Friday, January 06, 2006
Fennel bulb, fronds trimmed
Q: "Fennel. Is that what they make fennel cakes out of?"
A: "Those aren't fennel cakes. They're called funnel cakes!"
Q: "Fennel. Are those the decorative tips at the ends of curtain rods?"
A: "Those aren't fennels. They're called finials!"
Q: "Well then, what the dickens IS fennel?"
A: "Thought you'd never ASK!"
Fennel is a member of the parsley family. It is sometimes referred to as sweet fennel, Florence fennel or finocchio. Its flavor is mildly reminiscent of licorice or anise -- but smoother, I think. It is used widely in the cooking of Provence and Italy and is available in great abundance throughout the fall and winter. Most major supermarkets are now part of the "fennel scene."
Fennel bulbs should be firm, the stalks straight and firm and the feathery fronds green and fresh. Often, the stalks will already have been removed at the grocery. In that case, be sure that the cut ends are fresh looking, not dry and white. Brown spots or signs of splitting are definitely to be avoided!
The stalks may be used in soups and stews -- the frondlike leaves are useful as an herb. But, it is the bulb that is the main fennel event. It is great cut into wedges, doused with the ever-popular extra-virgin olive oil, sprinkled with herbs, salt and pepper, and roasted.

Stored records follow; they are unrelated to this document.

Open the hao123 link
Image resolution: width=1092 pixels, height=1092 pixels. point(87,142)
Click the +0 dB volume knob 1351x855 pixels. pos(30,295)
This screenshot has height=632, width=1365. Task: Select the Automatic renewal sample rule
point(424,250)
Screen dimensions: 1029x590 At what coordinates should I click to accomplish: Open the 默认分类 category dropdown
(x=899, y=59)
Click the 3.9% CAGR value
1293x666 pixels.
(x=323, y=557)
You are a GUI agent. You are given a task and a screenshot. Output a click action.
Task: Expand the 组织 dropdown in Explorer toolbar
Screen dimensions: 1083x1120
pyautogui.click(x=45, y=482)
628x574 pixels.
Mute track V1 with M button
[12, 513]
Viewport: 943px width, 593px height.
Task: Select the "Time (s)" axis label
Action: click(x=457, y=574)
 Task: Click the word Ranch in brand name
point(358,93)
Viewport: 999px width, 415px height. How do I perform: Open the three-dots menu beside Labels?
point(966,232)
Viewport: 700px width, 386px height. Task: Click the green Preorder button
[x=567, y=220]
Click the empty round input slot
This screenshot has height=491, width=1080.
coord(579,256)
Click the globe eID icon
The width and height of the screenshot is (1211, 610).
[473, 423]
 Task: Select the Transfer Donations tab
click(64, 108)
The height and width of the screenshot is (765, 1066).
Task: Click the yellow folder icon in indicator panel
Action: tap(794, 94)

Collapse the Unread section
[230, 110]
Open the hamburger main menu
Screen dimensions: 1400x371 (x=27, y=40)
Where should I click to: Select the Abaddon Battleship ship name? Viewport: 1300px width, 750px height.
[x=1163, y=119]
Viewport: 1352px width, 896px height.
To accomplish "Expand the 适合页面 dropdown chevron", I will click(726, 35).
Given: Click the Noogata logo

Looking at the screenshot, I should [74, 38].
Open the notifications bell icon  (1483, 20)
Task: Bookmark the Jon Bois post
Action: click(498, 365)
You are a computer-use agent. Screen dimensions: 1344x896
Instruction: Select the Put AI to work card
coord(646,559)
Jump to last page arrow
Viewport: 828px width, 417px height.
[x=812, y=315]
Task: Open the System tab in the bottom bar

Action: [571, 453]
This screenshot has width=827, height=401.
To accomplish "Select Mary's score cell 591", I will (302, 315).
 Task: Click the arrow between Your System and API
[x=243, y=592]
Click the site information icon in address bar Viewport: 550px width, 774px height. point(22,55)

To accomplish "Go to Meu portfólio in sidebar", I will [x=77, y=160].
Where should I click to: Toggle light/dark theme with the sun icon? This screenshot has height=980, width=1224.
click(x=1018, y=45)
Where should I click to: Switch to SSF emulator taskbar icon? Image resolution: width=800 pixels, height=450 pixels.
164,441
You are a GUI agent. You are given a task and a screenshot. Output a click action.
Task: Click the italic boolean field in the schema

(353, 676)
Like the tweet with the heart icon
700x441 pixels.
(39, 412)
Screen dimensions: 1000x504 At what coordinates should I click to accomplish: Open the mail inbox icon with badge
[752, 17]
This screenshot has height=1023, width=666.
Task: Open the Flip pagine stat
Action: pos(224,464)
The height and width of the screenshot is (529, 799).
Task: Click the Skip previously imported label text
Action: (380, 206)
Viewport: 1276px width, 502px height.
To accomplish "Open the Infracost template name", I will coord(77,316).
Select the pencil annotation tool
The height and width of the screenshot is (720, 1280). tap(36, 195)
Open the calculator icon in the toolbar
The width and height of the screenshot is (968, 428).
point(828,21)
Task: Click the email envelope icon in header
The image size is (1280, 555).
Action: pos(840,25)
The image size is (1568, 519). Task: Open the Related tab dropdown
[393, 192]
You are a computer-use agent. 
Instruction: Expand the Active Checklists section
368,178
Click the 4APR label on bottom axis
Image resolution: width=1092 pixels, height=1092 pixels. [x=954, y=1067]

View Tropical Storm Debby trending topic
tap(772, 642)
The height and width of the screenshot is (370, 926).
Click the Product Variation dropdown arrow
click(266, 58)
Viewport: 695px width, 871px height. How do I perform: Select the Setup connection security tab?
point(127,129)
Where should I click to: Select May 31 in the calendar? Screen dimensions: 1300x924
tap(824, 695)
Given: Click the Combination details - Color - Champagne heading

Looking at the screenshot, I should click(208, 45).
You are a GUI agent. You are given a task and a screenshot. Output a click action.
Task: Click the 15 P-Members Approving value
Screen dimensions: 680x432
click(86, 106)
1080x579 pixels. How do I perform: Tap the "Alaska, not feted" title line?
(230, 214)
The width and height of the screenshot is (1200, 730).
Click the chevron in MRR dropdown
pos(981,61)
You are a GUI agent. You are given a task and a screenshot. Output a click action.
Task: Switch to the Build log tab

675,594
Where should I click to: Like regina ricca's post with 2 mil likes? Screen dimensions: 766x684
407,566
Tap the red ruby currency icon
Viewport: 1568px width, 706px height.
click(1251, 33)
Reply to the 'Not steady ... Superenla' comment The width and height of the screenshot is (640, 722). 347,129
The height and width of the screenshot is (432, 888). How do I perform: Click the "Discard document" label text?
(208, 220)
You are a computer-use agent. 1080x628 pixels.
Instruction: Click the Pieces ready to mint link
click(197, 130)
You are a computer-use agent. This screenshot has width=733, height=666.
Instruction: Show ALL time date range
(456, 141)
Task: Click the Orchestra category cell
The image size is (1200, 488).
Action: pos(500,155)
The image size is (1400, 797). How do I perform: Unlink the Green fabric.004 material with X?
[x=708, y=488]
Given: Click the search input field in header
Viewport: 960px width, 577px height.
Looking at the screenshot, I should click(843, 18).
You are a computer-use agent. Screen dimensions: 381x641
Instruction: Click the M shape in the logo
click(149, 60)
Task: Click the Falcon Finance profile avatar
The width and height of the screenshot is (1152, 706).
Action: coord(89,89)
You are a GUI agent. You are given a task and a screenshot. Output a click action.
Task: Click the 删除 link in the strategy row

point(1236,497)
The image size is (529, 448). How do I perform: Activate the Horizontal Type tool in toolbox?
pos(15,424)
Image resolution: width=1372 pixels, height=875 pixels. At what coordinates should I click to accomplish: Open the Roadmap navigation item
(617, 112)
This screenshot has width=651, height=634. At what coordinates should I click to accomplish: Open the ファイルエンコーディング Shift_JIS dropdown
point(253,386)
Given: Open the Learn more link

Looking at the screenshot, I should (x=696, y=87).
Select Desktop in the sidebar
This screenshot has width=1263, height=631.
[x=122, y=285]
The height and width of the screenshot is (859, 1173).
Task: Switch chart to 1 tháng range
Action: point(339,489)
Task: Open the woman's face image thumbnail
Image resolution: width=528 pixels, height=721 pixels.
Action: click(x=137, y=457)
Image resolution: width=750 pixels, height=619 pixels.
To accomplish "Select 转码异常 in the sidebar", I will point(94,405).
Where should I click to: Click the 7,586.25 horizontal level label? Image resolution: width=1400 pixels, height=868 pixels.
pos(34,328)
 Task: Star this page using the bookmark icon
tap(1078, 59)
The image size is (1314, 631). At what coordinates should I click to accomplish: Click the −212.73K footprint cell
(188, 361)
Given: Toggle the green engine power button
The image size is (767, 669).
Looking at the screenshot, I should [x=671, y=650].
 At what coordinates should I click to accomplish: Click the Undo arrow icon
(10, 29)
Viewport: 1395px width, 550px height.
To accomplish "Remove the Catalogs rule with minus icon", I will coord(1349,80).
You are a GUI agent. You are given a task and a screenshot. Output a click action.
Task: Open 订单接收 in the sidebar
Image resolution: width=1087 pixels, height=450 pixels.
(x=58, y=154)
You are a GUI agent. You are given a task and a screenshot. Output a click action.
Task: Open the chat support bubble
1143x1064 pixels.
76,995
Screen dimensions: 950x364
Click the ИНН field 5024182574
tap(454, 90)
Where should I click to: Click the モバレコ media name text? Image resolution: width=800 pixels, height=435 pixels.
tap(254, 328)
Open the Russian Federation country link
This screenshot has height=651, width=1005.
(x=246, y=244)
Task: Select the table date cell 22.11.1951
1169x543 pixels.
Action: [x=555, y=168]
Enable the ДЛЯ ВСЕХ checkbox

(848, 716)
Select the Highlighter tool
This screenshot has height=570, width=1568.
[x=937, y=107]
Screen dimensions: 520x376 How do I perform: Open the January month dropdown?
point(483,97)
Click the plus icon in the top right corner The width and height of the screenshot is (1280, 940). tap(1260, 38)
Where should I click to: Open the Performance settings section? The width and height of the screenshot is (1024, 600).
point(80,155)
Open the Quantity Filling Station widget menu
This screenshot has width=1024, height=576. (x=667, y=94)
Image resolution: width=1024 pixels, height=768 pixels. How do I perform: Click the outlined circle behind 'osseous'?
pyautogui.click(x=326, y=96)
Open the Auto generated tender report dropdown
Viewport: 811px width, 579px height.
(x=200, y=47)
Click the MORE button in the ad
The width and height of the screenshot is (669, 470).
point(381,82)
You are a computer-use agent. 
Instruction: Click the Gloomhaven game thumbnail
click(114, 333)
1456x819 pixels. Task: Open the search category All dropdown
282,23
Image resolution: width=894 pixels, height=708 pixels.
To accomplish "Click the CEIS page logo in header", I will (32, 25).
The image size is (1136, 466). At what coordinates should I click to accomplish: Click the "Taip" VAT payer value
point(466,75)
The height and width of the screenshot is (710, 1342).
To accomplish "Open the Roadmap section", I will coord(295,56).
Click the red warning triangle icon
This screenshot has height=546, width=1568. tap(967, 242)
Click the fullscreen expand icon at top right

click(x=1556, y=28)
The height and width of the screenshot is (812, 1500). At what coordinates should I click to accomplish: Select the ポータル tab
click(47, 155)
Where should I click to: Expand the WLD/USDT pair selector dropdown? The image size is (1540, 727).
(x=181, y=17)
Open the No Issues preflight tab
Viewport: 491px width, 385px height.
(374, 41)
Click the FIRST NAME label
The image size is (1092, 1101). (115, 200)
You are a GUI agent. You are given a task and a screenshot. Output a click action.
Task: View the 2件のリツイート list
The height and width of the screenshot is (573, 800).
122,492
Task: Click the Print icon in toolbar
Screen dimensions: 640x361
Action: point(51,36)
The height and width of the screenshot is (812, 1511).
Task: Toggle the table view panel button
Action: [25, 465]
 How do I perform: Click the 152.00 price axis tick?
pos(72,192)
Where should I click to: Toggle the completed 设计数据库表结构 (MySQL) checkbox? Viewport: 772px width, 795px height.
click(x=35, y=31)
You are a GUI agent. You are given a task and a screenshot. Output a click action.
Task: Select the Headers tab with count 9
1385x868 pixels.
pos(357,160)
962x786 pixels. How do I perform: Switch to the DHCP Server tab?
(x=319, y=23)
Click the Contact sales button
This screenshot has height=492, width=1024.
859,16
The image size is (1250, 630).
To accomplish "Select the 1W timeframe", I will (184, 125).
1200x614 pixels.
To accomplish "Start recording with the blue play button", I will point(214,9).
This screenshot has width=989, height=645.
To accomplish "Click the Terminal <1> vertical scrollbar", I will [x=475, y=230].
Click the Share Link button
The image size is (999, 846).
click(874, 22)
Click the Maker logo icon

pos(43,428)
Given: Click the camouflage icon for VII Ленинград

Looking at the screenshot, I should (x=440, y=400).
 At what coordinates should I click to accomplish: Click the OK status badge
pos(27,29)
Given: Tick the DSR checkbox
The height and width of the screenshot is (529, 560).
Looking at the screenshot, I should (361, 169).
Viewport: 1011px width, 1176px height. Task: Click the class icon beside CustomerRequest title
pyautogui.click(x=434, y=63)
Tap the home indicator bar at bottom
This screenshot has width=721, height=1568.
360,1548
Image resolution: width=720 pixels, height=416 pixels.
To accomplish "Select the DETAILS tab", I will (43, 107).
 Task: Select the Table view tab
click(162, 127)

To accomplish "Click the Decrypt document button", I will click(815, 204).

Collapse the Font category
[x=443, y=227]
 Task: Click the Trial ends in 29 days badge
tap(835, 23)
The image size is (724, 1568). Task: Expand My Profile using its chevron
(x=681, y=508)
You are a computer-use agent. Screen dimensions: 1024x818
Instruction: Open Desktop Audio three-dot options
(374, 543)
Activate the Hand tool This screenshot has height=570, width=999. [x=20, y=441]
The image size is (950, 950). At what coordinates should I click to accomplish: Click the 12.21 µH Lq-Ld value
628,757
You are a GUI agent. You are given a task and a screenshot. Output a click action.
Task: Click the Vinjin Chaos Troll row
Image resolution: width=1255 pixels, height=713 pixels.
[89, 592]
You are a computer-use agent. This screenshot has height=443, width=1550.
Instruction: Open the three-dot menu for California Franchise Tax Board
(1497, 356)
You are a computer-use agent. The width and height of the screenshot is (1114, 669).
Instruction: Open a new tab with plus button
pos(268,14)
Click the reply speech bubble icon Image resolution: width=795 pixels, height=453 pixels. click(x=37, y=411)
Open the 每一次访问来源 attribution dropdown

Braising works well too -- slices or wedges are placed in a saucepan with just enough boiling liquid to barely cover. Broths, tomato sauce or wine work great! If you prefer firmer veggies, sautee rather than braise.
Raw, in salads, or steamed, fennel maintains all its healthful attributes to the max! It is high in vitamin C, low in calories and contains several grams of fiber per cup of raw slices.
All in all -- use it any way you like. Just can't put it through a funnel to make cakes out of it! (Having said that -- I wonder what would happen if one were to grate or grind it and make fritters with it. I may just have to try that!)